Published on Aug 17, 2025

In this project, I built a C++ program that can process video footage of planets moving through a telescope and then auto-detect the planet, crop to the region of interest (ROI), align them to the selected template, and stack them to provide a better signal-to-noise ratio.

This is a standard technique in astrophotography, but doing this with the help of more fundamental libraries like OpenCV and OpenMP has taught me a lot about how we represent and process image data efficiently in the modern computer.

Lucky Imaging

First of all, I would like to introduce readers to the technique we use in astrophotography to provide a clearer context, along with the choices we will make later in the project and why they work under certain assumptions.

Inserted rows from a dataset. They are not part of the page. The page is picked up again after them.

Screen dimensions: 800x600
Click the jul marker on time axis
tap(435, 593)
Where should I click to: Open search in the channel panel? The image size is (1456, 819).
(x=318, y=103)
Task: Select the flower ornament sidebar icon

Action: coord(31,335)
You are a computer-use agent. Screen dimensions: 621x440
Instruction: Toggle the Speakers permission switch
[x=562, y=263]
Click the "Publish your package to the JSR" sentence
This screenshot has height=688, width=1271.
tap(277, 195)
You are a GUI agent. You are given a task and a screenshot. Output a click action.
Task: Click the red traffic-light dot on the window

Normally, nighttime photography (where astrophotography generally takes place) is quite difficult since we do not have much light. Although there are many photography techniques out there to help mitigate this challenge, we generally face a problem with noise.

Underlying Mathematics

This is also the case when we capture photos with a telescope, you can think of it as a lens with a very high zoom factor. Still, the light from planets or celestial objects coming from hundreds of millions of kilometers away is very subtle. Ideally, the signal in terms of the number of photons that fall on the camera sensor follows the Poisson Distribution, and this is where statistics come in.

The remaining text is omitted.